* _Exercise prompt_
Transcribe exactly each line of the entries, from the opening line to the line with "Start macro recording", with both of those lines included.

(Stored items)
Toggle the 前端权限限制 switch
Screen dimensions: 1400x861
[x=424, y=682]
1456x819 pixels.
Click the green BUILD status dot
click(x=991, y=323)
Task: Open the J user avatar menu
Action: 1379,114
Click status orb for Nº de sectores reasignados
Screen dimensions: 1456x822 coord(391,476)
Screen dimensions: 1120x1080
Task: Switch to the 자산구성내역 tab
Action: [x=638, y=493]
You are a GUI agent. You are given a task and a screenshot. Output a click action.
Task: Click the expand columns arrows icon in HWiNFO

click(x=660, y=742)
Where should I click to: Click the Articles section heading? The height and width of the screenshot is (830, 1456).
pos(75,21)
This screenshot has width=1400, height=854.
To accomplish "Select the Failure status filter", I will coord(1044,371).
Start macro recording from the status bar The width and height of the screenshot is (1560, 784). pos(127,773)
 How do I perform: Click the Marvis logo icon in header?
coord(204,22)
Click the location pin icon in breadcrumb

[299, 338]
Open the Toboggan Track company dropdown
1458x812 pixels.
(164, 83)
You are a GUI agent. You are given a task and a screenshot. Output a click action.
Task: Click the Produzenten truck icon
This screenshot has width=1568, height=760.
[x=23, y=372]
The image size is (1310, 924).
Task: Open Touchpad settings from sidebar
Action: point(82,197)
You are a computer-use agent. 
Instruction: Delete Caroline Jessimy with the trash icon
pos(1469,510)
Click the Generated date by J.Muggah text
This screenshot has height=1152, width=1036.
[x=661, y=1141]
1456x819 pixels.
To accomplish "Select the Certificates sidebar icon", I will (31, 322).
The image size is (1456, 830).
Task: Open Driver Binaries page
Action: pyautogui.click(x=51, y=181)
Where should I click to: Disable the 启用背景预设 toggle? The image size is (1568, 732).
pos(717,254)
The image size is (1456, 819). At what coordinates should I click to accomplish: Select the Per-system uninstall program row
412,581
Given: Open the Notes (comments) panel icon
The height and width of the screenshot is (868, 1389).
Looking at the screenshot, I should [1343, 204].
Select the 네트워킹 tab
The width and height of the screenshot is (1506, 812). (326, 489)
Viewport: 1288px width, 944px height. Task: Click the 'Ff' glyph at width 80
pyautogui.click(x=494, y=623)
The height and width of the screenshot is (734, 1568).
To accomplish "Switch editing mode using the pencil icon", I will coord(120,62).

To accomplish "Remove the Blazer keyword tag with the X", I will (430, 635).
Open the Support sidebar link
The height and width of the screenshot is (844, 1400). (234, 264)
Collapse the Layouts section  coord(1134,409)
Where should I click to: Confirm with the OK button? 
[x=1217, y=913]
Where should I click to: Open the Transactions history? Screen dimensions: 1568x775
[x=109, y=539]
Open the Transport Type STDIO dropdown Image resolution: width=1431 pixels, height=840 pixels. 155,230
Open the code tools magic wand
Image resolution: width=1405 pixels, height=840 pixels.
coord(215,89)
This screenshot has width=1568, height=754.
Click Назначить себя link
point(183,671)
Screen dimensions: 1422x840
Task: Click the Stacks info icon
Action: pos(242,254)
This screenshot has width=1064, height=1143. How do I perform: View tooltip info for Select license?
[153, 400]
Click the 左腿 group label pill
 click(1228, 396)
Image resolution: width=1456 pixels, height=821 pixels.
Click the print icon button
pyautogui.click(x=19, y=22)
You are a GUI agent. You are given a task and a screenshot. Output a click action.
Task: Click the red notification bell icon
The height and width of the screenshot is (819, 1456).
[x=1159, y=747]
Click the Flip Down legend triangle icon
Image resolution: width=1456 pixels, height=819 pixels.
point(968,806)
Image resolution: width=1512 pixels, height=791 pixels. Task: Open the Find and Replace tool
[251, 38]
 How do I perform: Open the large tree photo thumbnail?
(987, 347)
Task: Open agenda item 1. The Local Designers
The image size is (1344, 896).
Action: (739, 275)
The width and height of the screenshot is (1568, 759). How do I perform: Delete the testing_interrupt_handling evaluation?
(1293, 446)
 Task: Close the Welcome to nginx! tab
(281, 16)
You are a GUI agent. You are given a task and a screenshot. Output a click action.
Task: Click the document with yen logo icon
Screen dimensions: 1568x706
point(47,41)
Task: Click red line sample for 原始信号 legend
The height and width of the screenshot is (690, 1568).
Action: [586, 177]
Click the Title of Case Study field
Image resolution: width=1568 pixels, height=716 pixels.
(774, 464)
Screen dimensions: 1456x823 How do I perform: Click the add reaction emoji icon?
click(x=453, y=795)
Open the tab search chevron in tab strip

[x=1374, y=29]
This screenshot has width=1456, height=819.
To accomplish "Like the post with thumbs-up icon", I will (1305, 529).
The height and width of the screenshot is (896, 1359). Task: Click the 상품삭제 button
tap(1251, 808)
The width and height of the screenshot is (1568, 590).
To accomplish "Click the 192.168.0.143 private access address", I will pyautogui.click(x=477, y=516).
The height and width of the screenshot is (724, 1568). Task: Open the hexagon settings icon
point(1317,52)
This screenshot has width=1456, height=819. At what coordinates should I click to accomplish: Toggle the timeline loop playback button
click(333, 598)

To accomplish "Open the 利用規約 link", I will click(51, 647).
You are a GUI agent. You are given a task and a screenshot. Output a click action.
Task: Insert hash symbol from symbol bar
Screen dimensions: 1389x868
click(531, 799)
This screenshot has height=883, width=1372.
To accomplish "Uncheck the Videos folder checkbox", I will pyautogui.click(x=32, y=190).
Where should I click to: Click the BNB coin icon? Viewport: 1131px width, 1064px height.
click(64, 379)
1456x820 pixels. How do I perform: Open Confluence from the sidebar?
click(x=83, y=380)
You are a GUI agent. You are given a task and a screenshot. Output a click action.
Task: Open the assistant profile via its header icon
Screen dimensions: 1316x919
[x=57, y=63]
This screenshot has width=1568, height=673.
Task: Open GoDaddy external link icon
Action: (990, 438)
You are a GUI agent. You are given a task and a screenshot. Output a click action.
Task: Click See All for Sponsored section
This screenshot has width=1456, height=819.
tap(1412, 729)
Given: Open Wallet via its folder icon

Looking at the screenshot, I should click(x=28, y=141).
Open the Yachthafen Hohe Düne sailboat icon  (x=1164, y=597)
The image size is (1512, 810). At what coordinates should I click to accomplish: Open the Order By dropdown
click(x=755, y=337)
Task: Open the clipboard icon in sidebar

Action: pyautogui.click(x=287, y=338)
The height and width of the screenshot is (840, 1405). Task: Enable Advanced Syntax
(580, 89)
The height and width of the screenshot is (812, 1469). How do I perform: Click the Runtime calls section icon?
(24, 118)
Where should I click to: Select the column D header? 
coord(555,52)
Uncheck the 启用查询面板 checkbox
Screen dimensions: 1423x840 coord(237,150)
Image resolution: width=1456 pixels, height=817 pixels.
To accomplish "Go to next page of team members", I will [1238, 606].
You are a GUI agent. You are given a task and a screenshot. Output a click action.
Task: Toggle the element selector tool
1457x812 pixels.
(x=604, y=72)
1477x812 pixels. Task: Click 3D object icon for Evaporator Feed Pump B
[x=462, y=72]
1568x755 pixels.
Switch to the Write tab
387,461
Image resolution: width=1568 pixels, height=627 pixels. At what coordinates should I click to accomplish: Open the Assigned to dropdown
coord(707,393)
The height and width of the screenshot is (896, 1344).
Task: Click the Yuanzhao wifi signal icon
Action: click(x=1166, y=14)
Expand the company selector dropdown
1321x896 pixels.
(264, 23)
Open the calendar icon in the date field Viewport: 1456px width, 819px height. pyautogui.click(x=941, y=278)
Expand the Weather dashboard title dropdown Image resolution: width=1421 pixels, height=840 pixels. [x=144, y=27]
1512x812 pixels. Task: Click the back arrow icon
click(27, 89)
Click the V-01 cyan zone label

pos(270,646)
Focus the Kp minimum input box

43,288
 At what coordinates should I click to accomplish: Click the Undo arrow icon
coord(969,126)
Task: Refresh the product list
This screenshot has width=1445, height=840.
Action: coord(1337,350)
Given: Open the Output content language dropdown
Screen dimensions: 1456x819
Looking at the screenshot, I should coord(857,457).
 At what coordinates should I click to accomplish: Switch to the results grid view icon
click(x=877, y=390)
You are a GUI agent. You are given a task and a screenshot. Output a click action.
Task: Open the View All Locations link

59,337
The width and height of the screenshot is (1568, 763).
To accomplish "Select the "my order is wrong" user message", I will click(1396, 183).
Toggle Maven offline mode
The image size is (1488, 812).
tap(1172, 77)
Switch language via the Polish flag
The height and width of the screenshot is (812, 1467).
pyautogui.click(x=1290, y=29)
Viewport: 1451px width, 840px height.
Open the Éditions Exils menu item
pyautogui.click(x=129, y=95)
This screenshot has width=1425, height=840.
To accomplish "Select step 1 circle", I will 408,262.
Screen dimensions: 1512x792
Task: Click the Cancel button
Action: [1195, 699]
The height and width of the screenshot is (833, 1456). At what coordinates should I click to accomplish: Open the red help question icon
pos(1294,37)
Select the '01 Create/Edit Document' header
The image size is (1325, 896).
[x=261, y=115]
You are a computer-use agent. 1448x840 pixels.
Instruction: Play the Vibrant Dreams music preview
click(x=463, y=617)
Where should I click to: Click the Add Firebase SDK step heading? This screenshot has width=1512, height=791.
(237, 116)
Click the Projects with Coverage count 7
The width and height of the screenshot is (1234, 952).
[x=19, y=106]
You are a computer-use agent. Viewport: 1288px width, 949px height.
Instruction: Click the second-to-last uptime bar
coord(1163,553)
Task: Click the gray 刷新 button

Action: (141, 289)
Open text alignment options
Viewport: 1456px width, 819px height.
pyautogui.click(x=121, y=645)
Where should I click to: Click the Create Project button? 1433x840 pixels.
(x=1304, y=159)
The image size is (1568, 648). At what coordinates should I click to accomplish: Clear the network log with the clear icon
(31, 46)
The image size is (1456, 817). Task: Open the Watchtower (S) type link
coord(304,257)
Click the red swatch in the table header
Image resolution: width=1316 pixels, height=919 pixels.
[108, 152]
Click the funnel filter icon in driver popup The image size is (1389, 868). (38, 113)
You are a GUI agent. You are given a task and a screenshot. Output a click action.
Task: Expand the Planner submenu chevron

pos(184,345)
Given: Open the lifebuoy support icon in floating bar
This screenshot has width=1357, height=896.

* _Answer to the exercise_
Toggle the 前端权限限制 switch
Screen dimensions: 1400x861
[x=424, y=682]
1456x819 pixels.
Click the green BUILD status dot
click(x=991, y=323)
Task: Open the J user avatar menu
Action: 1379,114
Click status orb for Nº de sectores reasignados
Screen dimensions: 1456x822 coord(391,476)
Screen dimensions: 1120x1080
Task: Switch to the 자산구성내역 tab
Action: [x=638, y=493]
You are a GUI agent. You are given a task and a screenshot. Output a click action.
Task: Click the expand columns arrows icon in HWiNFO

click(x=660, y=742)
Where should I click to: Click the Articles section heading? The height and width of the screenshot is (830, 1456).
pos(75,21)
This screenshot has width=1400, height=854.
To accomplish "Select the Failure status filter", I will coord(1044,371).
Start macro recording from the status bar The width and height of the screenshot is (1560, 784). pos(127,773)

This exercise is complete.